Surprisingly, the Jews who were present only asked him, “What sign have you to show us for this doing. Precisely, what authority do you have to do these things? In fact, the sign that Jesus will give, as proof of His authority, is His Death and Resurrection. For finishing his mission, He needed to attack devil’s headquarter. He knew attacking devil’s most important place costs death. And he knew sons of devil (religious leaders) will plan to kill him after that. So that was the important part of the mission of Jesus attacking temple and wait to be crucified. Only devil could crucify Jesus, however He had the power to take His life back after three days. John notes that, He spoke of the temple of his body. With Jesus’ Pasch a new worship begins, in new temple, the worship of love, and the new temple is Himself.

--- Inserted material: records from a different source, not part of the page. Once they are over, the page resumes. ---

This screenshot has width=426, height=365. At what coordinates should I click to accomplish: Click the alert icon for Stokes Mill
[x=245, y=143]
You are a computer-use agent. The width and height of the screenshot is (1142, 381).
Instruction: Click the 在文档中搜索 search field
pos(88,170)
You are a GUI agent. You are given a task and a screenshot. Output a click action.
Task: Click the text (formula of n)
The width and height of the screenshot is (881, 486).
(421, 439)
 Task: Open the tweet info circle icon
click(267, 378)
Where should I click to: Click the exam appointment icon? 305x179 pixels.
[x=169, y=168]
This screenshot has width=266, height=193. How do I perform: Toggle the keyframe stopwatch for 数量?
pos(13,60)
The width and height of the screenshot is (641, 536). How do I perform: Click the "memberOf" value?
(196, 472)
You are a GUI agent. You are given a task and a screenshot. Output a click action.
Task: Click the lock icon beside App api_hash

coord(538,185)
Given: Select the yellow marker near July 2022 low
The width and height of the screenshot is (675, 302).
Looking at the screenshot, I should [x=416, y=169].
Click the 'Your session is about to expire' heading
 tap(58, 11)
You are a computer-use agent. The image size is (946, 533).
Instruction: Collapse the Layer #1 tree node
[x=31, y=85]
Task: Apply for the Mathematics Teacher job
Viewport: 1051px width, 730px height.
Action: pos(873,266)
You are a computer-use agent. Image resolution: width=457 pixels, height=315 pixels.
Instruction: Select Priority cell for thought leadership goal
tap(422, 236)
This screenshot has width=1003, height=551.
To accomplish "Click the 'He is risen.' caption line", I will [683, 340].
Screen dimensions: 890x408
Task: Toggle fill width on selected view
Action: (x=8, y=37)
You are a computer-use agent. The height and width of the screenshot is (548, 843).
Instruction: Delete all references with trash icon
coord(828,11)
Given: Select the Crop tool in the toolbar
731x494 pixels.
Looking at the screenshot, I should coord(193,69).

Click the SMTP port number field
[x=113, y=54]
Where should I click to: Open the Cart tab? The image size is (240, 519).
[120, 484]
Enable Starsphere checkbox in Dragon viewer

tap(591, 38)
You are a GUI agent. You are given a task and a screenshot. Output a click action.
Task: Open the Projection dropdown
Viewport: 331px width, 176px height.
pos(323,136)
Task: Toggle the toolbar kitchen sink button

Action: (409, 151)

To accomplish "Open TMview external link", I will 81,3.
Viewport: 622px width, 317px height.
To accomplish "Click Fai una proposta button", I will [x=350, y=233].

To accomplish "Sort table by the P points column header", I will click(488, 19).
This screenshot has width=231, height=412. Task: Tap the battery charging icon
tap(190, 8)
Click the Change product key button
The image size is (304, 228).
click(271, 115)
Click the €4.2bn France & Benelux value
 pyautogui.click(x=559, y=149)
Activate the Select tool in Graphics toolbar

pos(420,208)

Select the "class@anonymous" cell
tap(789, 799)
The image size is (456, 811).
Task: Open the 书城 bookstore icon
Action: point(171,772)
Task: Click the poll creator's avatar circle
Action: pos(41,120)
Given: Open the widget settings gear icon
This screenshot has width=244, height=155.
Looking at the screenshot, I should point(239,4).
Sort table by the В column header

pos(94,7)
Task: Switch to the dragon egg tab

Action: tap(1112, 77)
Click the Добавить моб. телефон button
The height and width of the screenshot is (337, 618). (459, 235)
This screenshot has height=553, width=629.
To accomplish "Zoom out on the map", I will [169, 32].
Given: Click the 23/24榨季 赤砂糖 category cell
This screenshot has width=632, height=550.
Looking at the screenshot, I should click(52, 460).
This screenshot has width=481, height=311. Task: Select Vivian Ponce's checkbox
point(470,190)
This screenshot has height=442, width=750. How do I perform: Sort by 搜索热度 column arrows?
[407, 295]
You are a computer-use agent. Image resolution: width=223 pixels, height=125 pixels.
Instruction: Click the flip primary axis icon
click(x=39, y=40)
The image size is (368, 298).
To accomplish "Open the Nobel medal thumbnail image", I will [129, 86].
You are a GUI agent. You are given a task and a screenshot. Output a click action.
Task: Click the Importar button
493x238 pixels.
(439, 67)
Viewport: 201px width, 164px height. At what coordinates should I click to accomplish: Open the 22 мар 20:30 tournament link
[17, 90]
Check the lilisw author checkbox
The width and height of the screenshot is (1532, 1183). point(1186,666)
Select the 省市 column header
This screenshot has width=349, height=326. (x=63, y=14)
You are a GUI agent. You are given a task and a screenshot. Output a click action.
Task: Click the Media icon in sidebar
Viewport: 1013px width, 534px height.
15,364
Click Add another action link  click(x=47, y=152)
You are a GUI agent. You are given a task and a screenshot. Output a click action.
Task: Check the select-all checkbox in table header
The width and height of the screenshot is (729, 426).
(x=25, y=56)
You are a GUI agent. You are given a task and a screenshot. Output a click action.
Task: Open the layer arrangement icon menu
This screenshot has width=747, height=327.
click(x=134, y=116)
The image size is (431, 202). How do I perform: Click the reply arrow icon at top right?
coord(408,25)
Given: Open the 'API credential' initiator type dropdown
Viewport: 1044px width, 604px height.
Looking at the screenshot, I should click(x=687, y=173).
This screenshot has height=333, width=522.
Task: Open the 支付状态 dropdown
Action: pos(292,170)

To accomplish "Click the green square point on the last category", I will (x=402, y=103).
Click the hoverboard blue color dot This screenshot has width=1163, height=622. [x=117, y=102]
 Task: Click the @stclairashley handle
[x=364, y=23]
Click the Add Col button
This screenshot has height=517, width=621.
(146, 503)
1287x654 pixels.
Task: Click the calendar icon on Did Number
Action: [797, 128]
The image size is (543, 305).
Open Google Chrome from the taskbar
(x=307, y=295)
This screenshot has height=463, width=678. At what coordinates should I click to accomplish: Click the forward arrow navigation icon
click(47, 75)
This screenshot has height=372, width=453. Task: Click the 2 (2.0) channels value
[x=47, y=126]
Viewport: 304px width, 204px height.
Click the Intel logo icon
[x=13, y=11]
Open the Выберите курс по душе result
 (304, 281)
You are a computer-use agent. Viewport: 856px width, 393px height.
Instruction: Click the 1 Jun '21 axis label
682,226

Our lives are the dwelling places of God. St Paul clearly teaches us: “Do you not know that your body is a temple of the Holy Spirit with you, whom you have from God, and that you are not your own.” Being the dwelling places of God, our bodies are places of divine meeting with God. And Jesus exhorts us to live our lives seeking not our own advantage and interests, but for the glory of God who is love. There are so many horrendous things we do to our bodies, perhaps at the end it will be Jesus’ turn to ask us, “by whose authority are you doing this?” So that is why he exploded in indignation that time to shake us from this mortal danger. Moreover, faith is not a matter of convenience. We must be in love with God. We must be passionate about worship and prayer.
Jesus himself shows us how to be passionate. He speaks and acts boldly. The zeal of Jesus leads him to the cross. How much time do we spend in our meetings talking only about money and business? Is our heart like a market place, full of worries and anxieties? Is there any place left for God? May God offer us the grace to daily meet Him with worthy lives lived both physically and spiritually. And may he sustain us in our commitment to make Lent a good occasion to acknowledge God as the only Lord of our life, removing from our hearts and from our works every form of idolatry. And avail ourselves to the daily needs of our brothers and sisters without expecting anything in return or reward.